Ad amorem properat animus herilis,
Et iocundis imperat deus puerilis.
And two more verses, sung with a radiance to which I cannot do justice. Even the Rat was quiet. And when she finished, one of the professors said, “I heard the word ‘deus’ in there, that makes it a hymn, show us your tits, darling.” I told him it was from Carmina Burana, and this clown said, “Oh I know that, Lorne darling, and the Carmina were pagan hymns.”
And then the whole crowd began to argue about whether there was such a thing as a pagan hymn – and Ondine looked me straight in the eye and said, almost inaudibly in the hubbub, “It’s a love song.” And I shouted, “May I have the honour of performing the Act of Contrition on the lady’s behalf?” Again, the room fell silent. And I began to undo my trousers.

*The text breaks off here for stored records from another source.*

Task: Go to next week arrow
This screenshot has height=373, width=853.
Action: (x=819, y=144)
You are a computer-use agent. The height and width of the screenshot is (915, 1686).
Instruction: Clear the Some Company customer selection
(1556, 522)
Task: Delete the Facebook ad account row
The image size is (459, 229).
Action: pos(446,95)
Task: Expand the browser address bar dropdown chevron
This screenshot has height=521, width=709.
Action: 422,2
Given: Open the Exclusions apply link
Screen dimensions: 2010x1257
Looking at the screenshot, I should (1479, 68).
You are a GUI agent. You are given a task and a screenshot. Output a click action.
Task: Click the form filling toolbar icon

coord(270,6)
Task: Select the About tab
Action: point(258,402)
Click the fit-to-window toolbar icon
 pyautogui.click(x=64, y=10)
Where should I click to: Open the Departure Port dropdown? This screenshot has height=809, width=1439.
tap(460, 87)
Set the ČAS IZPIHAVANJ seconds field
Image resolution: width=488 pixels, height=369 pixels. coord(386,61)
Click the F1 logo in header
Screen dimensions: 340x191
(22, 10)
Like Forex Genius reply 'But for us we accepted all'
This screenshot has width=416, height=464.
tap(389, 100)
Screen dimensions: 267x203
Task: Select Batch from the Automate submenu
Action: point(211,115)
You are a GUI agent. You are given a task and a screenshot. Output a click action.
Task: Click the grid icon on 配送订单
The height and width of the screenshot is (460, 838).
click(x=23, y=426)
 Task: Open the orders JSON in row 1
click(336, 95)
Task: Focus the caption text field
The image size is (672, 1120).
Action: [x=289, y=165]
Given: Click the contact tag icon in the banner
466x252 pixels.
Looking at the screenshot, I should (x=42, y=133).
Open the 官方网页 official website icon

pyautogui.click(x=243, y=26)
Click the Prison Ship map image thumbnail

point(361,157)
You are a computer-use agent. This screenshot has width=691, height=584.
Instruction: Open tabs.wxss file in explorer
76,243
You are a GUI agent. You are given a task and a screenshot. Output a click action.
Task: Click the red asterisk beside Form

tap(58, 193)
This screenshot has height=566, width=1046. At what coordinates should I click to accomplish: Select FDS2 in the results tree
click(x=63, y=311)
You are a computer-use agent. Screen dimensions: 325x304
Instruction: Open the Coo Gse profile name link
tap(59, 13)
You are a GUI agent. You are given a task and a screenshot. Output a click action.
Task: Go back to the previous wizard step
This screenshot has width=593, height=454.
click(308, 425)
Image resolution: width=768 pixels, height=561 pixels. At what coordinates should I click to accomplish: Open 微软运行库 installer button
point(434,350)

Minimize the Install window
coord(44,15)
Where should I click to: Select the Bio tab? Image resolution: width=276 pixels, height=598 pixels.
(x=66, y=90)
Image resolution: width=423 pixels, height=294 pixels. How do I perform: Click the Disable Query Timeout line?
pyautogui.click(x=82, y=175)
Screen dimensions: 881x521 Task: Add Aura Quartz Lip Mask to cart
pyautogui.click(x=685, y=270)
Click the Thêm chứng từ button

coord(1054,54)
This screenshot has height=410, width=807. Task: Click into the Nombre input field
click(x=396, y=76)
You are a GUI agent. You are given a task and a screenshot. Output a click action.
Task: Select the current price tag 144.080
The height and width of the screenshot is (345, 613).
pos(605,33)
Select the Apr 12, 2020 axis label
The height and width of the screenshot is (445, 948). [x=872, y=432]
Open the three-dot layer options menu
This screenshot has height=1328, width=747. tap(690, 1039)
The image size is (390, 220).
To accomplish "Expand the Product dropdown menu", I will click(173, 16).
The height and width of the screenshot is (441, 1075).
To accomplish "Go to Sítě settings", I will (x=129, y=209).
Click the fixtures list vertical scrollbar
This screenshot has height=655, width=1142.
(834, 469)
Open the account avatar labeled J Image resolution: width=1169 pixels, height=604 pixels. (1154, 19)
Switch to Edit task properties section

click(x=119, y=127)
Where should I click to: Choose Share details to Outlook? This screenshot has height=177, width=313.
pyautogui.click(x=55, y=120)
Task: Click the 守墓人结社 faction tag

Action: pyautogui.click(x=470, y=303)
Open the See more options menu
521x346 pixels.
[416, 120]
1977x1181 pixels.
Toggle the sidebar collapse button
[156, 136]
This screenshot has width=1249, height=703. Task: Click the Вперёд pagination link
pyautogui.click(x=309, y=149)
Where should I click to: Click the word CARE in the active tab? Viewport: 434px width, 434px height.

She almost let me get my pants down. But then she sighed a little sigh, and this teen-age college student, in a room full of University profs, said – I quote – “No, Dr. Pender, that’s all right, everyone here is familiar with the art of compromise.”
And with her right hand she held her sweater down while with her left hand she yanked it up, exposing one perfect caramel left breast. And she looked around the room with her head held high and the Rat perched on her shoulder. And everyone looked at the floor in shame. Except me. She and I looked at each other, and she smiled, and said, “But thank you for your gallant offer to lower your trousers. Perhaps another time.”